Back when we were kids, there were no police in Pendleton. Didn’t need them. You might get a sheriff’s deputy driving through, but that was it. There wasn’t a lot of crime. People left their doors unlocked, the area was small, and everyone knew everyone.


The school was located in Pendleton. It was called Starpoint because it served five towns and, even so, the class sizes were small. It was considered a small school when it came to sports and, as a result, we played in the division with the other small rural schools, most of which were up along Lake Ontario. I think the towns were the towns of Lockport, Cambria, Wheatfield, Sanborn and of course Pendleton. The central school was the center hub in a star-like wheel with five towns at the points. Beyond those towns, you had the City of Lockport to the east, the City of Buffalo to the south on the other side of Amherst and Williamsville. To the southwest and west were the City of Kenmore, the City of Tonawanda, the City of North Tonawanda and the City of Niagara Falls. One of the “Seven Natural Wonders of the World” is in our Niagara County. To the north were just more rural towns and then Lake Ontario. It was a great place to grow up. You could get to any of those cities in two shakes of a pig’s tail, but you didn’t have to deal with the psychoses of those cities.

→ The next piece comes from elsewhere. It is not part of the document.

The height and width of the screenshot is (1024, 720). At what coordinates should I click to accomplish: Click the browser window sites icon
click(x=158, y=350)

Then it started to change. Pendleton nearly doubled in population because people in those big cities wanted to escape. The parents would still work there, but they didn’t want their kids growing up there. Who could blame them? Pendleton and the surrounding areas changed a bit. There were now houses along roads that had previously had farm fields right up to the road. Parts of the farm field were sold, and homes were built. Nice homes with small trees that had just been planted in strategic places by people with the big picture in mind. They weren’t always going to be small trees.


The school grew so much they had to build a new high school on the old track and football field. They built new fields, of course. They then combined the old high school wing with the junior high wing to make the new junior high. Instead of playing sports against the small schools up along the lake, Starpoint played against the bigger schools in the Buffalo suburbs like Williamsville, Kenmore and Sweet Home. But the Starpoint teams were still great. I’d put a callous-handed farm boy up against a soft delicate-fingered city boy any day of the week.

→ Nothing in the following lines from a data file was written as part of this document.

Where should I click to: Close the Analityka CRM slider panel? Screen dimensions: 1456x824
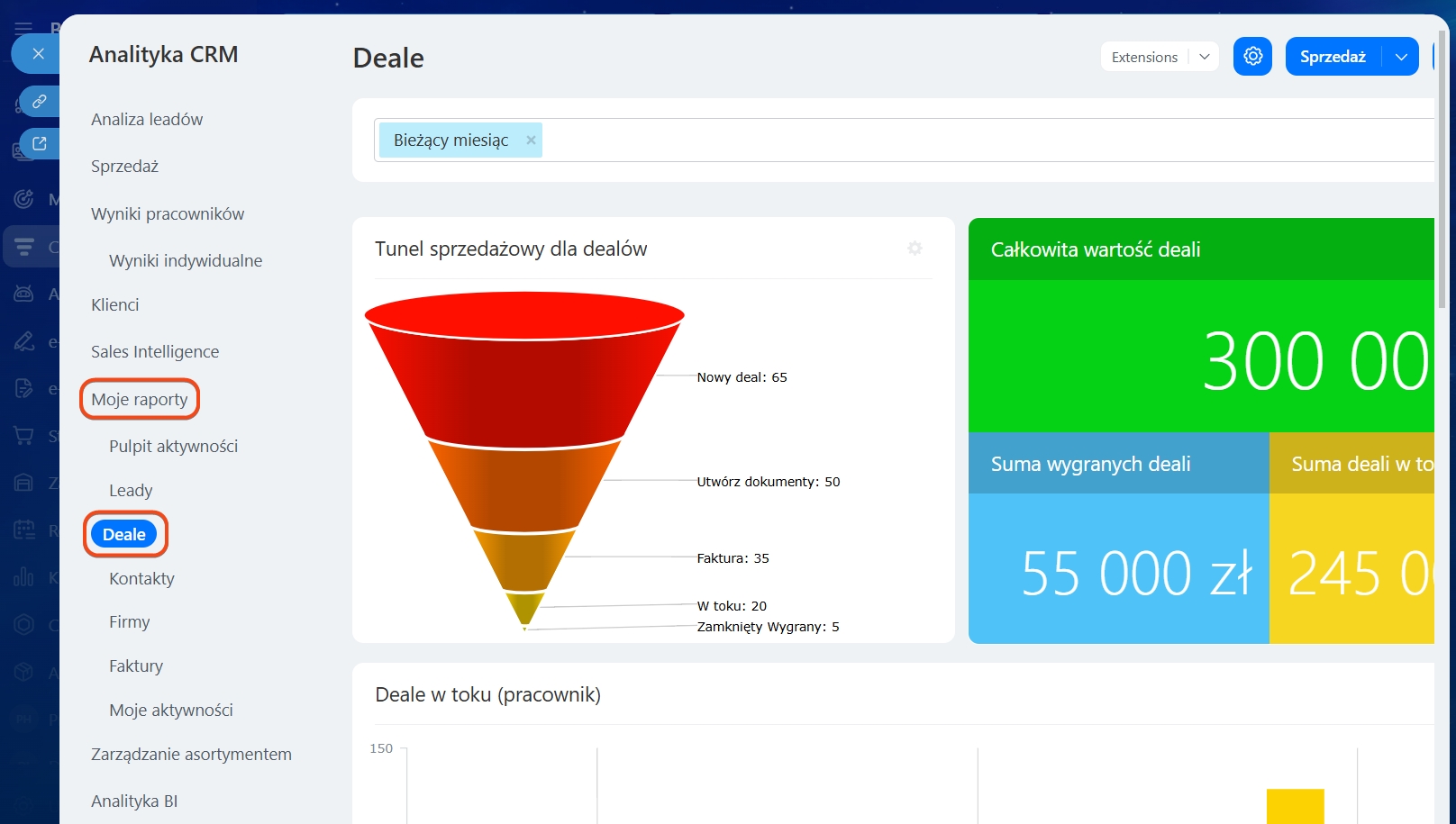(38, 54)
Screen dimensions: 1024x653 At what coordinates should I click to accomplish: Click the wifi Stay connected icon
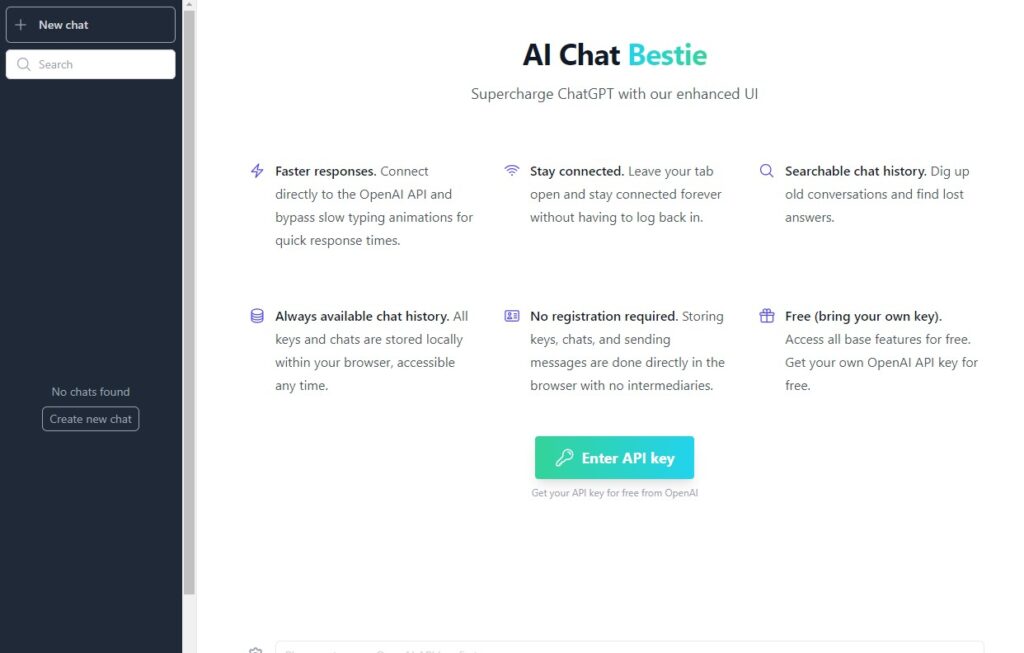tap(512, 170)
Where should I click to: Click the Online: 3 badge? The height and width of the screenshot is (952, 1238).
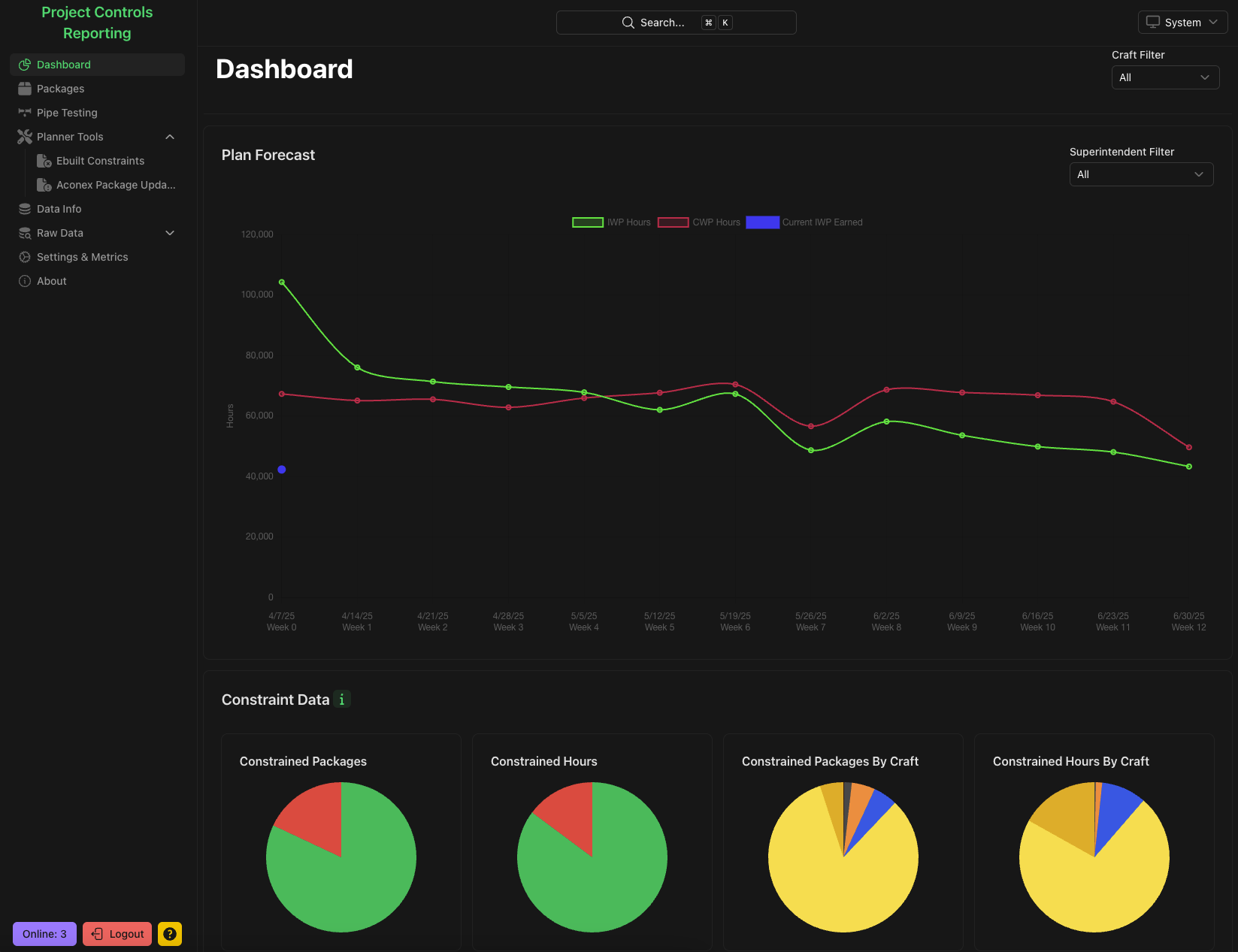[44, 934]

Even still, we knew how to laugh at ourselves. We, the students of Starpoint, had nicknamed our school “The Starfarm.” The school paper was called “Down on the Farm,” and my brother named the bar “The Trough” to signify the trough from which farm animals drink. He had a mural on one wall showing a few cows wearing varsity jackets and standing up on two legs against a bar with beers in their hooves. It didn’t look as absurd is it might sound. Although, one of the cows was wearing a Spartan helmet to honor our Spartan mascot. In order to sip from his beer, he had to lift the awkward helmet off his snout to see the beer he was drinking. A varsity-jacketed cow in a Spartan helmet drinking a beer – what’s not to love?


Cash covered the walls with photos of the great Starpoint athletes over history, and even had a section to highlight the feats of the new kids. He did more to promote the athletic department than the members of the booster club. He tried to join them and sponsor them numerous times, but they rejected him because he ran the bar. Didn’t want to promote alcohol and drinking. He understood though and didn’t let it change his mind. So, he sponsored a little league team. Glory days needed to be celebrated, and he had a lot of glory days.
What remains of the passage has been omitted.